If you follow We Got Story on Instagram, you will likely already know we are huge advocates of a good, old fashioned writing competitions. We even have a section on this site that will let you know of upcoming contests you can get involved in! And why not? Participating in a writing competitions is an incredible way to challenge yourself, from working to a theme or a deadline to trying on new narrative methods or genres. Winning is a fantastic bonus, but is by no means the real reason writers - both published and unpublished - jump at getting involved. Yet, as with most things in this world, there are always those who want to turn something positive into a selfish gain. In this case, we're talking about those who set up fake writing competitions and fool countless aspiring authors in the process. As someone who researches thousands of writing competitions annually, I want to share with you some handy knowledge I've picked up that will help you spot the fakes online.


Why Set Up Fake Competitions To Begin With?


Let's be clear: fake competitions are scams and, like other scams, they want to get something from you that ordinarily you would not freely give. In the case of writing competitions, they want your best products of writing. Whether it be from something specific such as a given topic, style or inspiration source to anything at all, they want you to put in the work so they don't have to. And what do they do with it? Most of the time, they compile all the fake competition entries into a book and sell it online as their own work. Others may enter the best entries into real competitions or use them as part of their own writing portfolios. Regardless of what their goal is, the result is the same for the writer who was scammed: their hard work was stolen and they have no way of knowing what has happened to it after they press submit. Let's consider some warning signs we can look out for.

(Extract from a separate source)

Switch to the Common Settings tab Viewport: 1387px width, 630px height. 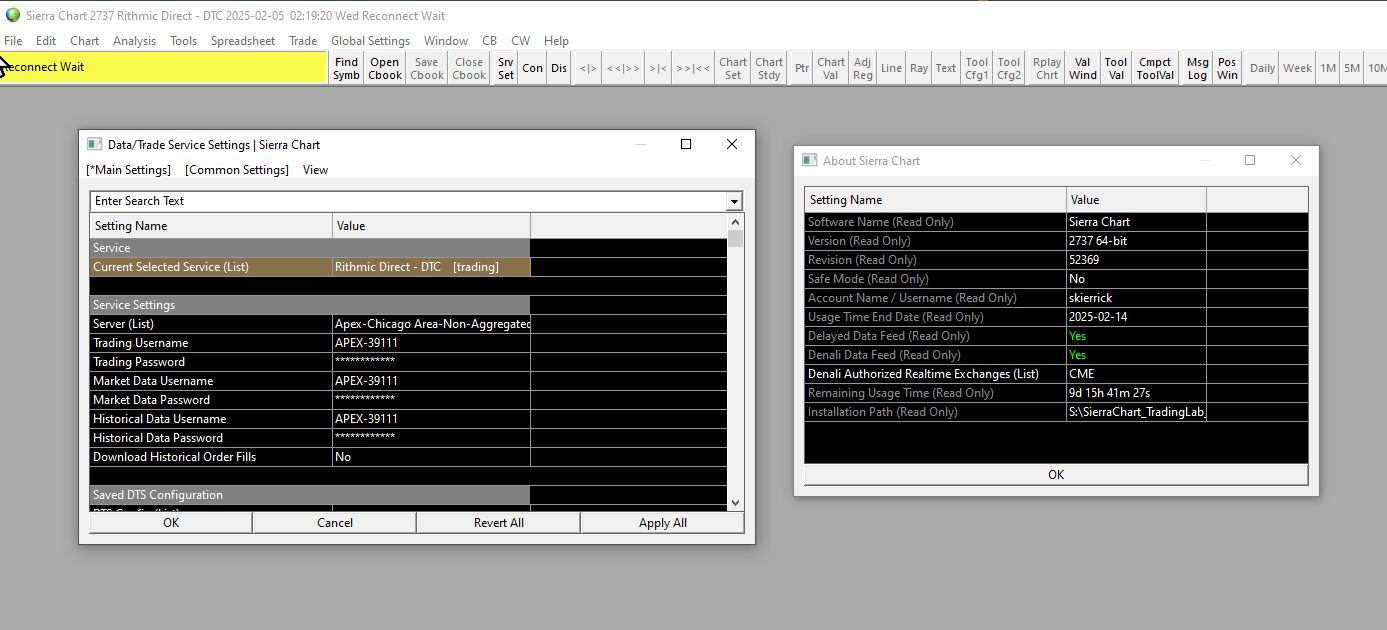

Setting Private, Short Time Frames


A direct message or e mail urging you to send in an entry within days, especially implying other writers might fill up available slots, is a key method of getting writers to panic-act without taking the time to think clearly. Often, they want a lot of work fast so they can dissolve the scam quickly - they are less likely to be caught this way! A real competition will be far less demanding, with deadlines made public and time frames reasonable. Legitimate organisations avoid focusing on your competition. They want to bolster your confidence, not lay on extra pressure to act as if you have 'serious competition' inches from pushing you out of the running.



New Accounts/Websites:


Be wary of anything under 6 months old: scammers often repeat the trick under new names and usually don’t stay active with each round longer than half a year. Accounts with little original content that only dates back a few months may signal a recently invented front. Google the organisation name to ensure the details are the same. Use online tools to find the age of their website. We recommend DupliChecker's Domain Age Checker. Websites can be set up quick but designing a full website takes time, so one-or-two-page sites indicate not much real attention has been given to its creation.



Hold Back


Young accounts that do not interact within their theme community or post original content should not be asking for submissions. They have established no foundation or brand and haven't earned your trust. Original content does not include reposts, screenshot-and-cropped images, or generic, lazy pieces. Content should be researched, well-designed and carefully written work that is clearly from them and not some secondary source. How do you know if they are engaging within their online community? If they have social media, take a look at who they follow - is there a theme linking the accounts together, or are they mostly from different niches? Click on a few accounts they follow and look for signs they have interacted lately. A low-give, high-take ratio is happening, they aren't as trusted as they claim.



One-Way Affiliations


Some fake competitions claim to be supported by/affiliated with another (more reputable) organisation or company. Check these claims! Their partner should say something similar in return if it is real. Take a look at their websites or social media feed for mentionings of this so-called partnership. A lack of reciprocation implies the links were invented to make the competition appear more powerful or legitimate. Many big-name companies have dedicated teams on social media communications, so there's no harm in sending a message if you want to be sure.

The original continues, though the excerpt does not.